— PROBLEM —
Exactly as they appear, write the lines from the one containing "Click the delete layer trash icon" to the final line of the entries, leaving pictures out.

[[ EXTRACTED DATA, beginning ]]

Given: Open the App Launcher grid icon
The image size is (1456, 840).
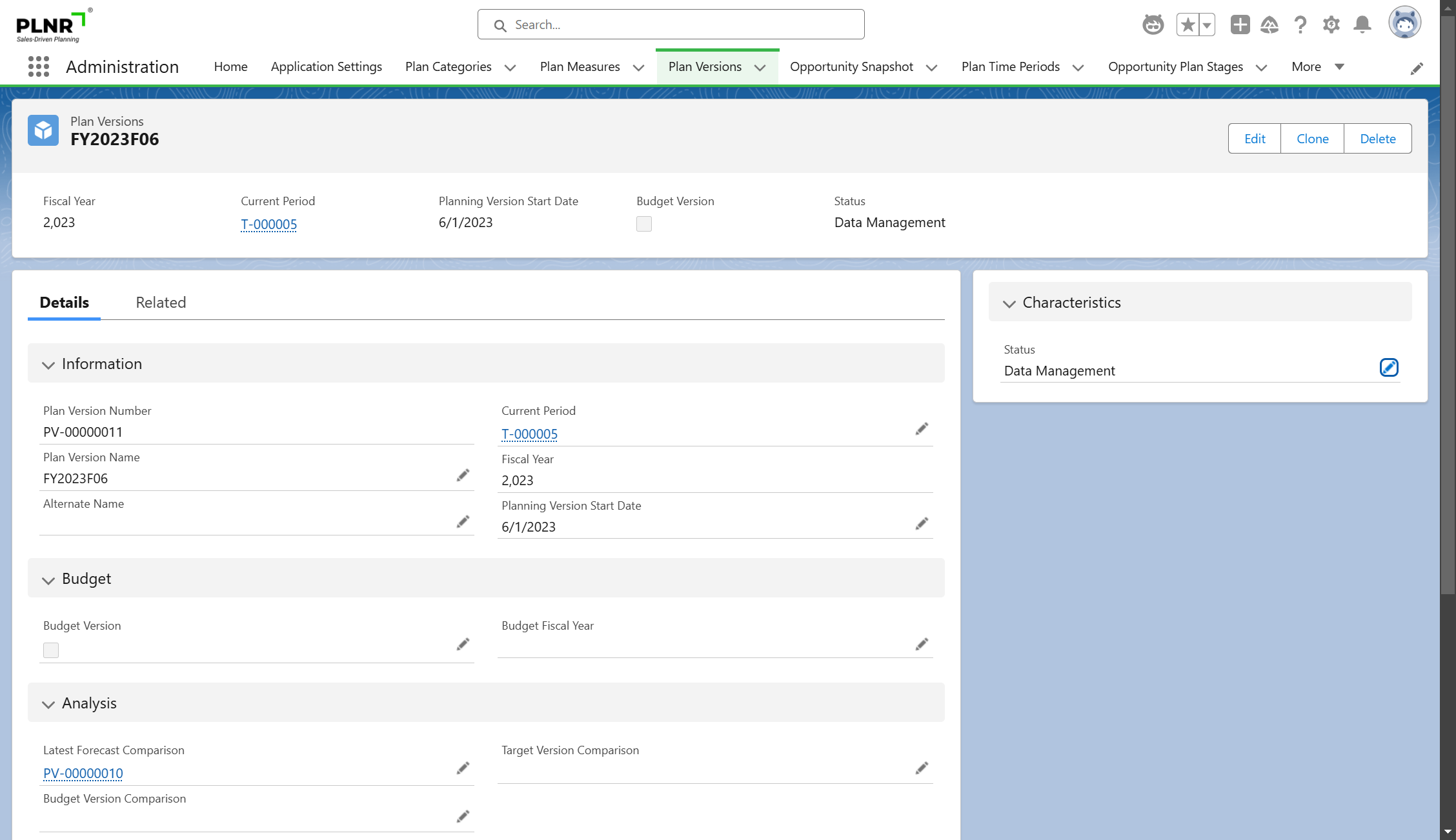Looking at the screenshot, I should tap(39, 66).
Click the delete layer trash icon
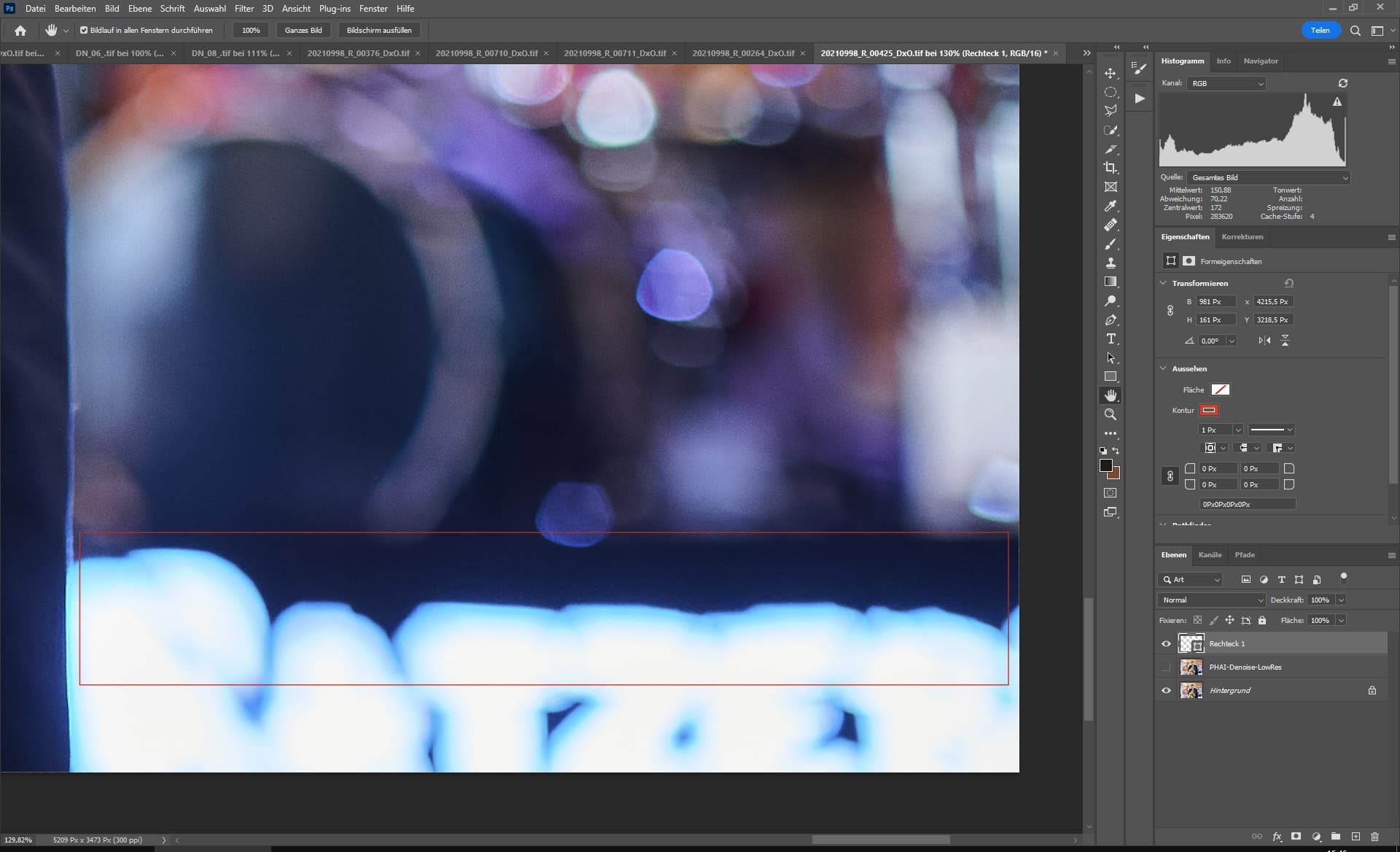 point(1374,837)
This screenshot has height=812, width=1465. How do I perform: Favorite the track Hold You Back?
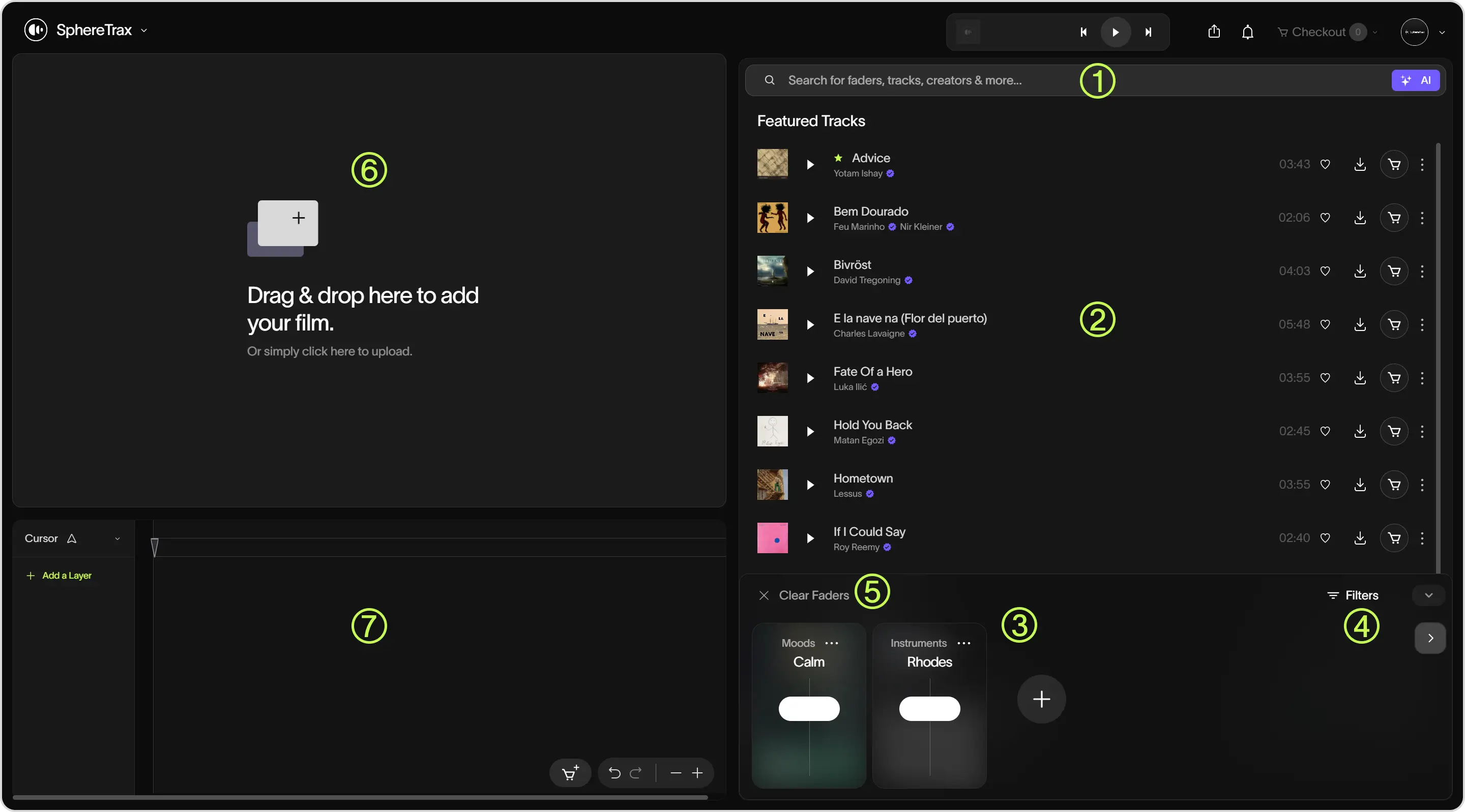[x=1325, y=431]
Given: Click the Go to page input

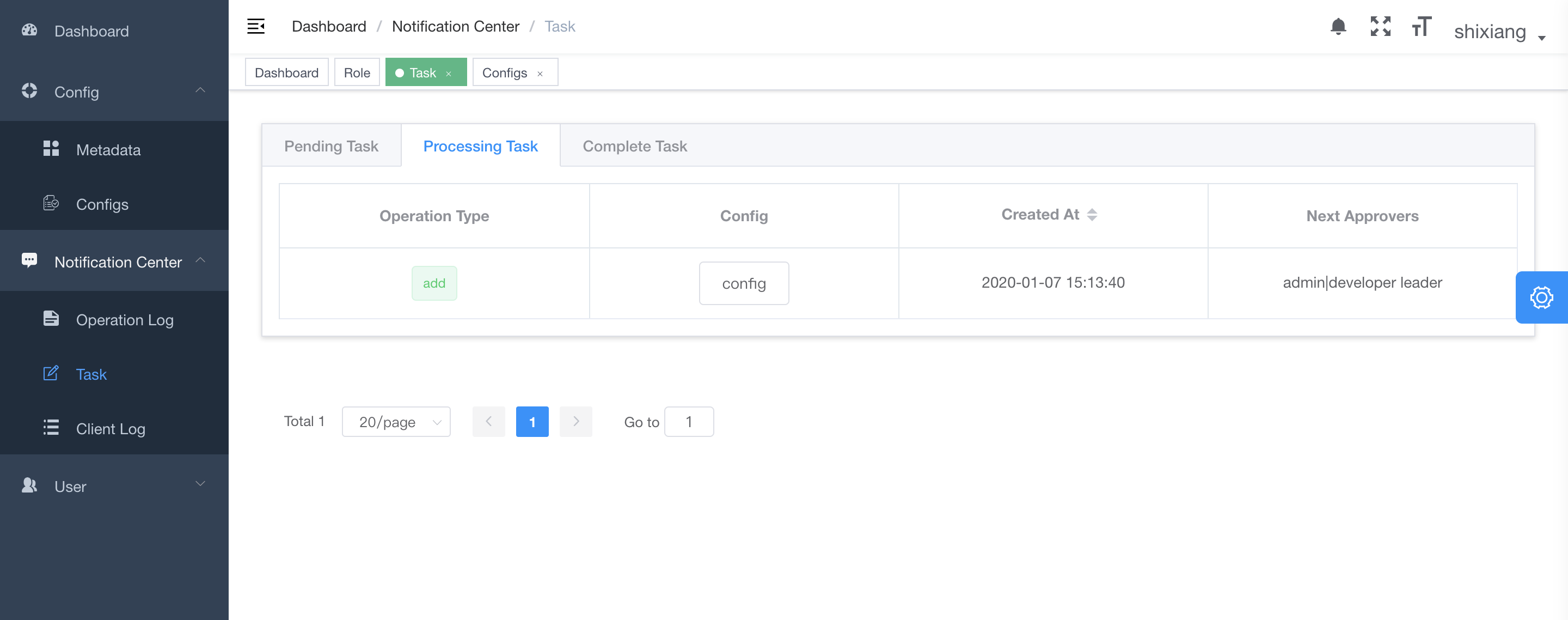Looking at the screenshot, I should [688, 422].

[[ EXTRACTED DATA, end ]]

— EXERCISE RESPONSE —
Click the delete layer trash icon
 point(1374,837)
This screenshot has height=812, width=1465. How do I perform: Favorite the track Hold You Back?
[x=1325, y=431]
Given: Click the Go to page input

Looking at the screenshot, I should [688, 422].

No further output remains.